Last week, the Ninth Circuit Court of Appeals upheld a lower court’s decision to provide the surgery while ignoring the professional opinions of Edmo’s doctors and mental health professionals, who universally agreed gender reassignment surgery is neither medically necessary nor safe given Edmo’s mental state and incarceration.
These medical professionals have been treating Edmo for more than seven years. The judges instead relied on the testimony of a medical “expert” hired by the prisoner’s attorneys who interviewed Edmo for only a few hours before forming the opinion that the surgery was medically necessary.
I quickly declared my plans to appeal the decision to the U.S. Supreme Court.
Judges shouldn’t replace doctors. This case sets a dangerous and costly precedent. It opens the door to let activist judges decide – over the opinion of medical professionals – which procedures inmates will receive in the state’s custody. Activist judges shouldn’t force taxpayers to pay for a medical procedure that was not approved by the treating physician and multiple mental health professionals.

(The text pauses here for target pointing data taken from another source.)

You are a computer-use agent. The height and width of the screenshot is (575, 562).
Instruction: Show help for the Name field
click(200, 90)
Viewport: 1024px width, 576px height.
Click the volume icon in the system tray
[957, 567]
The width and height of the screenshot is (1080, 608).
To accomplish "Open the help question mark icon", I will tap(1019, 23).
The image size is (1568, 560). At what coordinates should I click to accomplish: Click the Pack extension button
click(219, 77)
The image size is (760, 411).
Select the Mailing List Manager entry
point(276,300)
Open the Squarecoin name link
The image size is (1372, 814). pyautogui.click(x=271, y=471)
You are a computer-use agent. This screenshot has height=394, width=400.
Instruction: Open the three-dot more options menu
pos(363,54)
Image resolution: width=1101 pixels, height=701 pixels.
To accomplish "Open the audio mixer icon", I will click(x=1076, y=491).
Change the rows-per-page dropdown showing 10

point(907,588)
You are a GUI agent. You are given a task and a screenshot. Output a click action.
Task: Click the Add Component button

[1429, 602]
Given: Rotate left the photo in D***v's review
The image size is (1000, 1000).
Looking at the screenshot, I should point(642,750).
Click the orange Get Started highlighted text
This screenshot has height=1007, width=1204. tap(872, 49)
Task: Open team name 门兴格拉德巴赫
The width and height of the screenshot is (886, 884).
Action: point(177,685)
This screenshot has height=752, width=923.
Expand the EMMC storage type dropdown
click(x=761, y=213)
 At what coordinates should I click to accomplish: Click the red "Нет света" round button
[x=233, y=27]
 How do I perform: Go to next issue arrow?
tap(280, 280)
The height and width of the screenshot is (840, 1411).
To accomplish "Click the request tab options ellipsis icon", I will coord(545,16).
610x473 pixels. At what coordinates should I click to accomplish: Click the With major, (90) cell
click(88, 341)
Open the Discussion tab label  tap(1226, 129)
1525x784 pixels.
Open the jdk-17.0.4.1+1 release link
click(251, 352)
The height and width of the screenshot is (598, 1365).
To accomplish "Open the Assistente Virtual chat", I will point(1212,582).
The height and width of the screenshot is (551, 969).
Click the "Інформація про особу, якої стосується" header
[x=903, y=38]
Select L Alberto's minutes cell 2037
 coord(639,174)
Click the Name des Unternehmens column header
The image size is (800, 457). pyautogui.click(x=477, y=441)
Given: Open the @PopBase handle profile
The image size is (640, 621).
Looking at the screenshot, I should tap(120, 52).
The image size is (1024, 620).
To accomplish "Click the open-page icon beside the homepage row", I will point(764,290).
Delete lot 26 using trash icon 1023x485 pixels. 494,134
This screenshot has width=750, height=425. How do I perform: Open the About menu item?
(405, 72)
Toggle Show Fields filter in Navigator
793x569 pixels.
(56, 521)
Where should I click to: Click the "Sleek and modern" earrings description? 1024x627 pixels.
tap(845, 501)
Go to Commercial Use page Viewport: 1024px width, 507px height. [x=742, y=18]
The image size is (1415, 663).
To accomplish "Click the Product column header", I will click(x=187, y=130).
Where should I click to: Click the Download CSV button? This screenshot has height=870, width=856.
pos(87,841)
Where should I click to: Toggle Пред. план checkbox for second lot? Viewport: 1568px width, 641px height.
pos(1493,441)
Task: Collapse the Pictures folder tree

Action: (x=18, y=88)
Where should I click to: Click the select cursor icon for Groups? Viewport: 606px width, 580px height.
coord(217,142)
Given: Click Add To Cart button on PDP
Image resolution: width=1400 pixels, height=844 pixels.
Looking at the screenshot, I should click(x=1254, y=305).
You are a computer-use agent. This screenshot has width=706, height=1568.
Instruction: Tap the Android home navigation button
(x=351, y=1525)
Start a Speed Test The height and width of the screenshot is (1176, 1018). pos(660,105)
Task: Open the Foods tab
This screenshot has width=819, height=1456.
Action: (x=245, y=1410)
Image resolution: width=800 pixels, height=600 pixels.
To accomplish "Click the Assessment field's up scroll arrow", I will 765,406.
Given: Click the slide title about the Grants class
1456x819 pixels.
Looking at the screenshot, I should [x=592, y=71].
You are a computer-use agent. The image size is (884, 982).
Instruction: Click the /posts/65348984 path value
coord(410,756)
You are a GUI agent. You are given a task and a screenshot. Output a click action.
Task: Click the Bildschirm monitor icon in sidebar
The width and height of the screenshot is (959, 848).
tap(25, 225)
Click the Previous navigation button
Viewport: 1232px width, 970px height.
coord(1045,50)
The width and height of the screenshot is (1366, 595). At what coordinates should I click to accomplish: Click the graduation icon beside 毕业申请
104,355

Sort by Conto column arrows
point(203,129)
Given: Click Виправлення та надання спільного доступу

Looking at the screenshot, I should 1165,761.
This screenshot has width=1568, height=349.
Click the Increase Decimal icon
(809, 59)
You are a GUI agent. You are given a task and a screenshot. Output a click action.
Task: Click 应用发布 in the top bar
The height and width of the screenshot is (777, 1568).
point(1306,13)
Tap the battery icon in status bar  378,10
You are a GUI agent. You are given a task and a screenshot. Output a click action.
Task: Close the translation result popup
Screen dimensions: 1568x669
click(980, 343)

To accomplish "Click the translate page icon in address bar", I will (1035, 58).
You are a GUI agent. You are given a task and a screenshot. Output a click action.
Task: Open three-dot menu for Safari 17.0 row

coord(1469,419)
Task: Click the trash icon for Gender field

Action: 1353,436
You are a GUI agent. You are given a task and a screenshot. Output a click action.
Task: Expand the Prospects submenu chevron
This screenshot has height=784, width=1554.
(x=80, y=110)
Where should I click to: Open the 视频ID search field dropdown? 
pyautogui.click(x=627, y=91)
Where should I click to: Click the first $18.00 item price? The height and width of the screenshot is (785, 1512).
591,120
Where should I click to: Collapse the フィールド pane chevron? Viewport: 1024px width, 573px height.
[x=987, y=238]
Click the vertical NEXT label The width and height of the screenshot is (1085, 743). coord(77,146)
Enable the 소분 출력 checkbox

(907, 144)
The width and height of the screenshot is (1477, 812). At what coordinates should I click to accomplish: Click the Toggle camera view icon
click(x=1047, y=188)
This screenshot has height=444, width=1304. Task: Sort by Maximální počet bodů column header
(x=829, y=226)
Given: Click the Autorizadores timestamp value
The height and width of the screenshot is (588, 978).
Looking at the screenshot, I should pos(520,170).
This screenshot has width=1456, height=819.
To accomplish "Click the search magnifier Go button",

Some are lamenting the decision to appeal, saying it is a waste of taxpayer dollars. However, the potential cost to taxpayers of not fighting the decision justifies my action.
If the standard is changed and activist judges can now second-guess the opinion of medical professionals, then taxpayers will foot the bill for more unnecessary procedures and more lawsuits down the road.
We must remain focused on reducing our prison population, not incentivizing people to get in prison and stay in prison. We should not divert critical public dollars away from the priorities of keeping the public safe and rehabilitating offenders.
I am hopeful Idaho’s appeal will be heard by the U.S. Supreme Court. There are similar cases in other Circuit Courts where rulings conflict with the Ninth Circuit’s decision in this case, making it more likely our appeal will be considered.
In the meantime, I hope you stand with me for what is reasonable and right – appealing this troubling decision to the highest court in the land.